## Exercise requirements
Lines in the entries below where the word "Magazine" shows up should each be copied.

## Data extract
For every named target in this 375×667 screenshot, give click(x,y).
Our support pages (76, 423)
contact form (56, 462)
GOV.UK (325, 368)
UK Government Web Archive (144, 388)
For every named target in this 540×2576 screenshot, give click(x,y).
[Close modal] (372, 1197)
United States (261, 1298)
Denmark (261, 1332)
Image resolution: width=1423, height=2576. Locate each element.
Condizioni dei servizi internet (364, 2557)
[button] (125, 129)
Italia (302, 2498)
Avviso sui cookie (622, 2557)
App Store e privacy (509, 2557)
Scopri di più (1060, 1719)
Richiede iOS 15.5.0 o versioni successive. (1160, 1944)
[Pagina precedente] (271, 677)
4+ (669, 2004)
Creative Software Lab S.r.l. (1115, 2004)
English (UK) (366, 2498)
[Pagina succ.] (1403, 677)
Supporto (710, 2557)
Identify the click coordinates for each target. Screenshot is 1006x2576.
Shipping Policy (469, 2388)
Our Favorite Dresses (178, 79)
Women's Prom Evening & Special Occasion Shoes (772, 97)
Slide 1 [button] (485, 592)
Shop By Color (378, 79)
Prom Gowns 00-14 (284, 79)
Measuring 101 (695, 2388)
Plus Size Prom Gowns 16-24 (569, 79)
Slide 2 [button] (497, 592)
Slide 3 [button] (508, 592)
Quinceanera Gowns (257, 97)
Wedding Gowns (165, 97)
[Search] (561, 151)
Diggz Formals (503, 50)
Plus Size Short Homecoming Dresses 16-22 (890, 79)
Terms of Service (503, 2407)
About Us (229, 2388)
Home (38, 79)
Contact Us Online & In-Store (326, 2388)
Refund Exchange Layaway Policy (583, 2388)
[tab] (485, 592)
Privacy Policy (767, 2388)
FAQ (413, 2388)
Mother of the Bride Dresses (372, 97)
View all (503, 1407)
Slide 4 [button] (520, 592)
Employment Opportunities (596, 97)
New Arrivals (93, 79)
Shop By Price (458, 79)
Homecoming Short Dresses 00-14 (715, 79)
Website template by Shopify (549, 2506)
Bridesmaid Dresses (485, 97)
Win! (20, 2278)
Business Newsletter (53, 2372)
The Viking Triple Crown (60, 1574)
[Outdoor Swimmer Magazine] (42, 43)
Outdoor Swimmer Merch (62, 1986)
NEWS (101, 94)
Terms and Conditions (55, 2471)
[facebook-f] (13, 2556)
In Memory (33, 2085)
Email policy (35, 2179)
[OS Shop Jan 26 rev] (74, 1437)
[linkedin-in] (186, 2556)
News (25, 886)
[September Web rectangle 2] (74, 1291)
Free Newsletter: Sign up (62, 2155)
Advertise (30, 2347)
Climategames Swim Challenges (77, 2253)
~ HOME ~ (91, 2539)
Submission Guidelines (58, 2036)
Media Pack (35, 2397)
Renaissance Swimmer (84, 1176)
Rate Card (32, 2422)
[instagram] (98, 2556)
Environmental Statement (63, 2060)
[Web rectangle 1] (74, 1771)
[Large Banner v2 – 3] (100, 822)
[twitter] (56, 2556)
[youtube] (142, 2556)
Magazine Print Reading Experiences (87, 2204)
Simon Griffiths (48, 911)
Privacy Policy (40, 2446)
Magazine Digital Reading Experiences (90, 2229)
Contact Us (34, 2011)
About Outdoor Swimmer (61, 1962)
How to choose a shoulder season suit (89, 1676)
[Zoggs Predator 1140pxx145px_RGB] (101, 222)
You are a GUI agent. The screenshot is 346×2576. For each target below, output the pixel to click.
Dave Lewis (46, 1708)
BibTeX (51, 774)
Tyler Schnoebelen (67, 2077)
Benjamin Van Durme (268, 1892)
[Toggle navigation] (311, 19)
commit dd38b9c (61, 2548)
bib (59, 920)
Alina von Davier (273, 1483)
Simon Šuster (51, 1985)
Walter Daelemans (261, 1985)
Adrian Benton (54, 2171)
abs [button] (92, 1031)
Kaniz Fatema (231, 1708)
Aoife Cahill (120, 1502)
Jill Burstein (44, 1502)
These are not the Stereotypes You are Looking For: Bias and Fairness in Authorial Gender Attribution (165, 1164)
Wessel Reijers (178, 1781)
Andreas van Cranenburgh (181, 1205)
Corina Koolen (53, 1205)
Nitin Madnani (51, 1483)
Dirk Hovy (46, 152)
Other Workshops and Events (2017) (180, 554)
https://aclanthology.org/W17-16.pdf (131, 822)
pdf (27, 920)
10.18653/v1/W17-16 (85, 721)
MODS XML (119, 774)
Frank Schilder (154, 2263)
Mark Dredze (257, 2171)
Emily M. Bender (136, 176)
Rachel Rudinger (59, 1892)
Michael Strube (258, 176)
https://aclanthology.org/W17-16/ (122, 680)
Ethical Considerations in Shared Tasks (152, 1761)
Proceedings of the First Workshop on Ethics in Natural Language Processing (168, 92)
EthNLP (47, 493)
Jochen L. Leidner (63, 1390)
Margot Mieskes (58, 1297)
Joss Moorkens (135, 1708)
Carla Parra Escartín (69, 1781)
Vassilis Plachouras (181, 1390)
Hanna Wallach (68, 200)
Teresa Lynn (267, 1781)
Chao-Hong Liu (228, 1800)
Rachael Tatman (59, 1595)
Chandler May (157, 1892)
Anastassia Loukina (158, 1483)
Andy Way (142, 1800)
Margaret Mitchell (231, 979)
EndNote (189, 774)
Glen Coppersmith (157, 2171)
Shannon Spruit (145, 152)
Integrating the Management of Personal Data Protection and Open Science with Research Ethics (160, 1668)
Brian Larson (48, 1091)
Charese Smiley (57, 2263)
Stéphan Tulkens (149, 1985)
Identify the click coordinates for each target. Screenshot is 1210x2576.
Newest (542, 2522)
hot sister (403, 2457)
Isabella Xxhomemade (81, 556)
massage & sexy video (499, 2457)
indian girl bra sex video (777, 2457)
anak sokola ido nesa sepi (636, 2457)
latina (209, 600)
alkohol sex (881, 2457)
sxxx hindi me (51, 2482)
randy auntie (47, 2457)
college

## Output for this task
[Outdoor Swimmer Magazine] (42, 43)
Magazine Print Reading Experiences (87, 2204)
Magazine Digital Reading Experiences (90, 2229)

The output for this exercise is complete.